New superconducting alloy toggles between phases

(Credit: Jeff Fitlow/Rice)

Physicists have created a new iron-based material that offers clues about the microscopic origins of high-temperature superconductivity.

Researchers describe the material, a formulation of iron, sodium, copper, and arsenic, in the journal Nature Communications.

Rice University graduate student Yu Song created the recipe in the laboratory of physicist Pengcheng Dai. Dai says Song’s recipe—which involves mixing ingredients in a pure argon atmosphere, sealing them in niobium canisters, and baking them at nearly 1,000 degrees Celsius—produces a layered alloy in which iron and copper separate into alternating stripes.

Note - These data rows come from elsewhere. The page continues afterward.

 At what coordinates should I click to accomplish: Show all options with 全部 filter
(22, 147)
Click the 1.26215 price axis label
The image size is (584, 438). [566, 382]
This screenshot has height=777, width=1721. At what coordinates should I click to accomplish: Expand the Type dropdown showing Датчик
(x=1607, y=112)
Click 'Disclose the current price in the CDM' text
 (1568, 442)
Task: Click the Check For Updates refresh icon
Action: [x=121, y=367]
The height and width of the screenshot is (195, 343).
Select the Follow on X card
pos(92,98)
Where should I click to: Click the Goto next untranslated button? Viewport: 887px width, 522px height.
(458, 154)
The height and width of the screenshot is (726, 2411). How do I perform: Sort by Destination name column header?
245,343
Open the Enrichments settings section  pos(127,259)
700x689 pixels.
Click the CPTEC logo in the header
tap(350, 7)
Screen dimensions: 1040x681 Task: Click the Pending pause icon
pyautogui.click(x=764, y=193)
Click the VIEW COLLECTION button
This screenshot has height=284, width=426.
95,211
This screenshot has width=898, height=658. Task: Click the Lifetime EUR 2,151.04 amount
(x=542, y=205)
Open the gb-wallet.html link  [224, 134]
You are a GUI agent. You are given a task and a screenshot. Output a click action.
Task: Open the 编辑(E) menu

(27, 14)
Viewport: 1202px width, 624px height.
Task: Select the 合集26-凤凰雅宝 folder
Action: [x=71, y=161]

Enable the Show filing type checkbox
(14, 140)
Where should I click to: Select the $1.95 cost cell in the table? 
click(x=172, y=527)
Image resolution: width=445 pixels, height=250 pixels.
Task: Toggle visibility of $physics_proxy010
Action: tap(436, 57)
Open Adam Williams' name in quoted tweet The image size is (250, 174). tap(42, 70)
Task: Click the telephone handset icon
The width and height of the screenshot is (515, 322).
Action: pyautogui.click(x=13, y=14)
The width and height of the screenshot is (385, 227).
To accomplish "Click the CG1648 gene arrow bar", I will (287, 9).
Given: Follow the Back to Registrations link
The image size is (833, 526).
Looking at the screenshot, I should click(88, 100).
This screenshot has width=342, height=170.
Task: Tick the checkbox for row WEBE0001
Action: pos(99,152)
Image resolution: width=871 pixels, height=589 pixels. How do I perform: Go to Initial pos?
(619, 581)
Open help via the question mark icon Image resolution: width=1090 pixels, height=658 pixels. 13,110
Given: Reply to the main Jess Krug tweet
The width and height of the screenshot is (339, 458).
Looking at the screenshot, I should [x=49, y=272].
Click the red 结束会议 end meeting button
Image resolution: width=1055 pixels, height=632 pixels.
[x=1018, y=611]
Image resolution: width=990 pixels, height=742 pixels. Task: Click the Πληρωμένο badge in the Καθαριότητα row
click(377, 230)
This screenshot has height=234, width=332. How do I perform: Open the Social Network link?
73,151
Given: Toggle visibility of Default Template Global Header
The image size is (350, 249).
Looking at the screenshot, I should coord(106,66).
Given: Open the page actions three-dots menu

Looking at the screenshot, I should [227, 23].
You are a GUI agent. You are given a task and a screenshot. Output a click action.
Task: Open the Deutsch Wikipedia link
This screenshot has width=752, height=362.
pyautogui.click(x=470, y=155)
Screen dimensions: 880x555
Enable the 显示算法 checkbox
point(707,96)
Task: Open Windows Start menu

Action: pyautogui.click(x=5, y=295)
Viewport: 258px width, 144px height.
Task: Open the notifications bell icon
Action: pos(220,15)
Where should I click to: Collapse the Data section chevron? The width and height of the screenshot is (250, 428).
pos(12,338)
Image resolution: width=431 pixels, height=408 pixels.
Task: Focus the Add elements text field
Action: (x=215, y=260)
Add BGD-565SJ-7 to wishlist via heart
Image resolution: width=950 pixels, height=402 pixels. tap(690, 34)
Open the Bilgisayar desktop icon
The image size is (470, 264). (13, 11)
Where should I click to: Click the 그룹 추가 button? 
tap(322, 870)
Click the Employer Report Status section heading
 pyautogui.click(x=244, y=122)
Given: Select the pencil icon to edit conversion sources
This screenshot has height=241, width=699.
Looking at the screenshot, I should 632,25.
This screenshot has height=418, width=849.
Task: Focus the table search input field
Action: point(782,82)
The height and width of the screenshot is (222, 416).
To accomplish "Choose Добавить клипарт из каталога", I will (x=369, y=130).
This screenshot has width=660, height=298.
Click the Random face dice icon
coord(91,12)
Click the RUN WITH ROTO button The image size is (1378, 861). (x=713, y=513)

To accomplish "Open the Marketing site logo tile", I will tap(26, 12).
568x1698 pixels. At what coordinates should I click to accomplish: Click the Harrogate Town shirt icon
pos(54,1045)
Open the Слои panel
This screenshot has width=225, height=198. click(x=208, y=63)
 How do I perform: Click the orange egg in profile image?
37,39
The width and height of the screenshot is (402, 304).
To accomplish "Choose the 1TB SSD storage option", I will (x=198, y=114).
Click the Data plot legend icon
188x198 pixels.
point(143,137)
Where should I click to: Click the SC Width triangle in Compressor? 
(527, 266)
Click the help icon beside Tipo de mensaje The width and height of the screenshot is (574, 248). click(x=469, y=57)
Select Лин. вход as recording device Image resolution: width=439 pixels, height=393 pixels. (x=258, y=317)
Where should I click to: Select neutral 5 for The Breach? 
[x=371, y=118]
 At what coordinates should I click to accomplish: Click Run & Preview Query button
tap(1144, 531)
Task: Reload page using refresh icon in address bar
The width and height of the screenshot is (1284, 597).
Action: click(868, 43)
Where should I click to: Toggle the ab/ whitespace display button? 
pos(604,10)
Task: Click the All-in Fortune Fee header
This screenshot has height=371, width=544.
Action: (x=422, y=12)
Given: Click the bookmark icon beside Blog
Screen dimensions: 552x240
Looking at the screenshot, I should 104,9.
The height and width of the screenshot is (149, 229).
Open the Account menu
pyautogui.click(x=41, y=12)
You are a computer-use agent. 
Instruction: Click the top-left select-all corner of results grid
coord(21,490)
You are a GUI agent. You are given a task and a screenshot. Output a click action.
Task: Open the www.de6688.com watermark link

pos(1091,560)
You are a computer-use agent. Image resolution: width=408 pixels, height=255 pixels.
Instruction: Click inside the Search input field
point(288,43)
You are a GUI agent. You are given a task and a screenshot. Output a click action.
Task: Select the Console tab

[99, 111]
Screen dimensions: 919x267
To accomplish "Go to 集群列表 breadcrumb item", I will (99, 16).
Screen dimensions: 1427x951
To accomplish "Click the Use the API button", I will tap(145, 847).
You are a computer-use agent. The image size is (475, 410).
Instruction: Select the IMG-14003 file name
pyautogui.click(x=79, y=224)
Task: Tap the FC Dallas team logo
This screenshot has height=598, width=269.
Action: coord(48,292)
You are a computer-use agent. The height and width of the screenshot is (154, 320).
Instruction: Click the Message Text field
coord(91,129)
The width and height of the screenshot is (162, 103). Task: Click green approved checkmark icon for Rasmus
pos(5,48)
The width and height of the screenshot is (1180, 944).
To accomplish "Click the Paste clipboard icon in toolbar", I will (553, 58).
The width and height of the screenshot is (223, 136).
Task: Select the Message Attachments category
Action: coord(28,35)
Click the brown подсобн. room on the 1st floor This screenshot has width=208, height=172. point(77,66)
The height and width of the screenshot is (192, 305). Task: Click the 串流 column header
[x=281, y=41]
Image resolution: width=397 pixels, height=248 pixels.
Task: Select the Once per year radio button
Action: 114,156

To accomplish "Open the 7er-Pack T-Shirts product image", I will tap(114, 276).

This striping is critical for the material’s usefulness in explaining the origins of high-temperature superconductivity, says Qimiao Si, director of Rice’s Center for Quantum Materials.

“This is the first time anyone has reported an iron-based superconductor that can be continuously tuned from the superconducting phase to the Mott insulating phase.”

“By forming this regular pattern, Yu Song has physically removed disorder from the system, and that is crucially important for being able to say something meaningful about what’s going on electronically,” says Si, a theoretical physicist who has worked to explain the origins of high-temperature superconductivity and similar phenomena for nearly two decades.

High-temperature superconductivity was discovered in 1986. It occurs when electrons pair up and flow freely in layered alloys like Song’s new creation. Dozens of high-temperature superconducting alloys have been created. Most are complex crystals that contain a transition metal—typically iron or copper—and other elements. High-temperature superconductors are typically terrible conductors at room temperature and only become superconductors when they are cooled to a critical temperature.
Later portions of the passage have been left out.